令和2年9月1日
稲作大国新潟から発信する「米の意識改革」
新潟県立大学教授 曽根英行この著者の書いた書籍
中国湖北省武漢市より発生した新型コロナウイルスによる感染は,瞬く間に世界中へと拡大し,日本経済にも深い爪痕を残している。その影響は,観光・外食産業をはじめ製造業,金融業,医療,教育,サービス業など多岐にわたり,特に海外依存度の高い業種での被害の大きさが見て取れる。
一方で,他業種からのあおりを受け少なからず損害を被った農林水産業ではあるが,とりわけ海外への依存度が低く,減少傾向にあるものの,一定水準の国内需要が見込まれる稲作農業については,著しく深刻な状況は回避できたといえる。
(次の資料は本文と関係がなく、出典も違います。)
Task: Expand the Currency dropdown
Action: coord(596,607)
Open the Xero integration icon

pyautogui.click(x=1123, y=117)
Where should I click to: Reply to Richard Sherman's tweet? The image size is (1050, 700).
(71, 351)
その証拠に,本学が位置する新潟市の東端では穂を垂れた稲が一面に広がり,例年と変わらない収穫の訪れを感じさせている。
しかし,稲作農業の現状に目を向ければ,若者の米離れや農業就業者の高齢化など,その行く末を思案せずにはいられない。本学で実施した米の嗜好性と摂取頻度の調査結果をみると,近年の学生は小麦製品を好む傾向にあり,摂取量は急激ではないものの減少曲線をたどっている。如何にすればこの状況を反転し,米の消費拡大につなげることができるのか。
筆者が教える健康栄養学科の学生に関していえば,米の摂取頻度は専門知識の定着と相関しており,学年の上昇とともに増加する傾向を示す。これは,米の栄養学的役割や科学的根拠に裏づけられた炊飯方法,米の生体調節機能などの専門知識を修得し,米に対する意識の変革がなされたからと考察する。つまり,現在の若者の米に対する姿勢を転換するためには,まずは米に関する正しい知識や稲作の実際を体験するなど,米に対する知的好奇心を喚起し,意識改革を促すことが肝要と考える。
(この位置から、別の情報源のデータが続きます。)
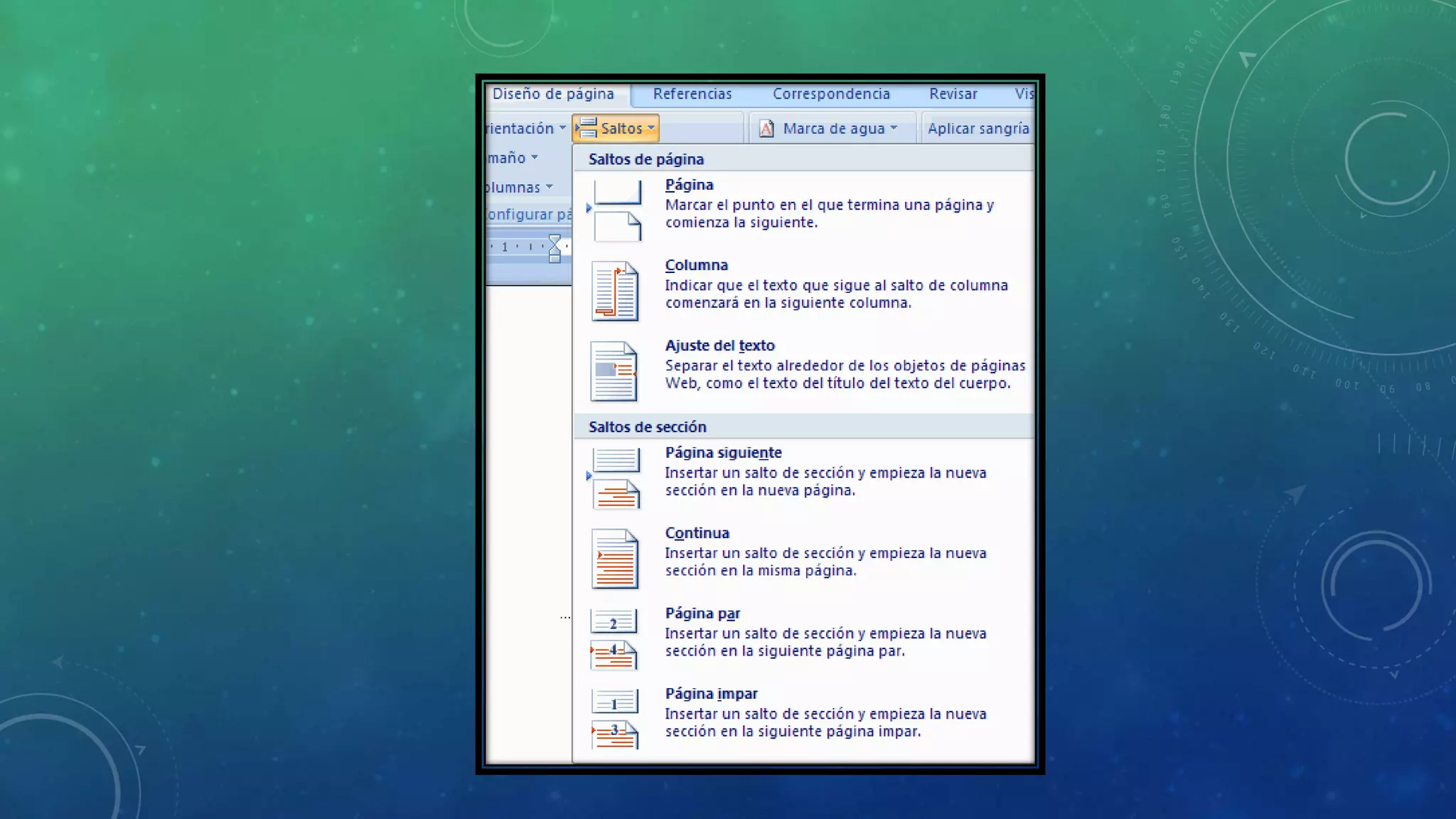Click the Página siguiente section icon
The image size is (1456, 819).
[x=616, y=478]
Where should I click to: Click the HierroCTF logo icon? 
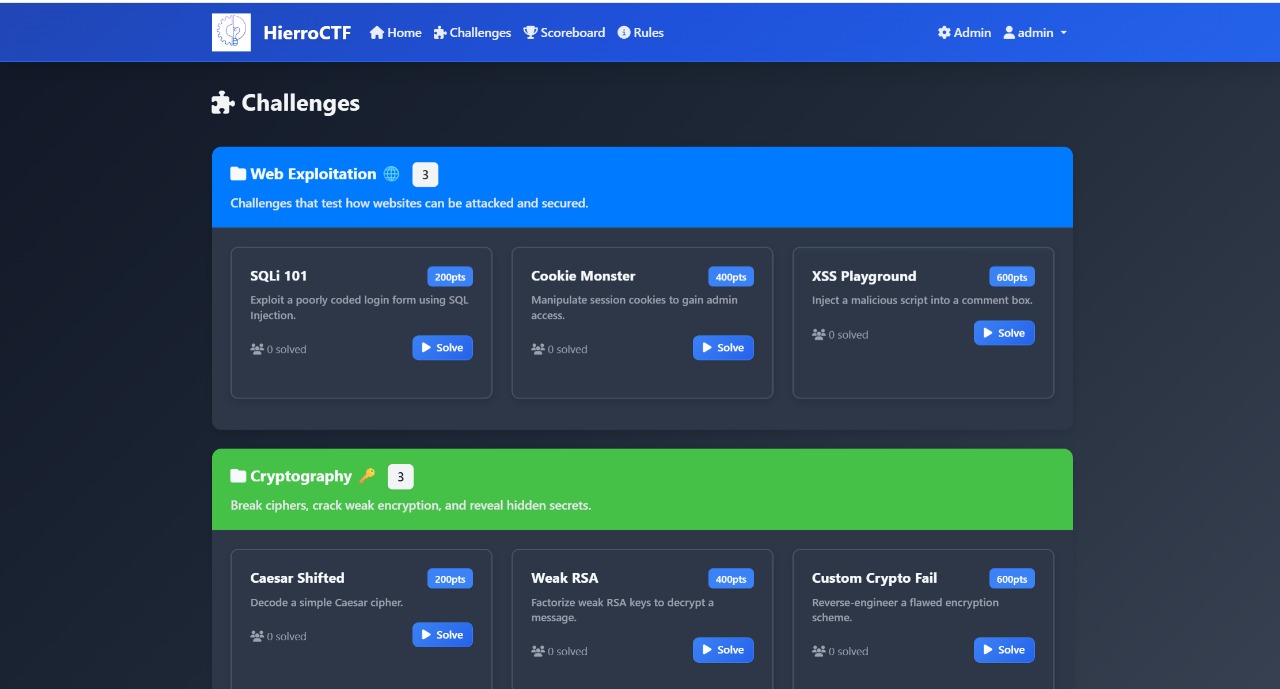(229, 31)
我が身を振り返ってみれば,今日に至るまで米以上に好んで食した穀物はない。しかし,一貫して粘り気の強い米が好きだったかといえば,30歳代までは硬い食感の米が好みであった。米の嗜好性は千差万別で,生活環境や年齢によっても変化する。そのため,その折節で個々の嗜好に合致した米を見いだすことが重要となり,そうした発見も若者の探求心を刺激し,米好きへの変容を促す契機になると推察する。
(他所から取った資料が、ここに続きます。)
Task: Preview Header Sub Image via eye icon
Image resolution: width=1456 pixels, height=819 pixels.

稲作大国である新潟はまさに米の宝庫である。代表格であるコシヒカリは県内各地で生産され,産地ごとの異なる特徴を楽しむことができる。経済的に潤沢とはいえない若者が品種や生産地の違いによる食味の変化を体験する機会を創出するべく,米への関心が高まる新米の時期に特徴の異なる品種や銘柄を梱包した利き米セットを提供しては如何であろうか。世界屈指の生産地を抱える新潟県が低価格での提供を実現すれば全国規模で大きな注目を集め,その効果は世代を超えて若者にも波及するものと考える。
食の専門家を目指す本学科の学生には,そうした機会を積極的に利用して多くの品種銘柄を体験し,それぞれの特徴を活かした米の新たな活用分野を開拓することで,世界に誇る新潟の稲作農業の発展に貢献できるようこれからの成長を期待するものである。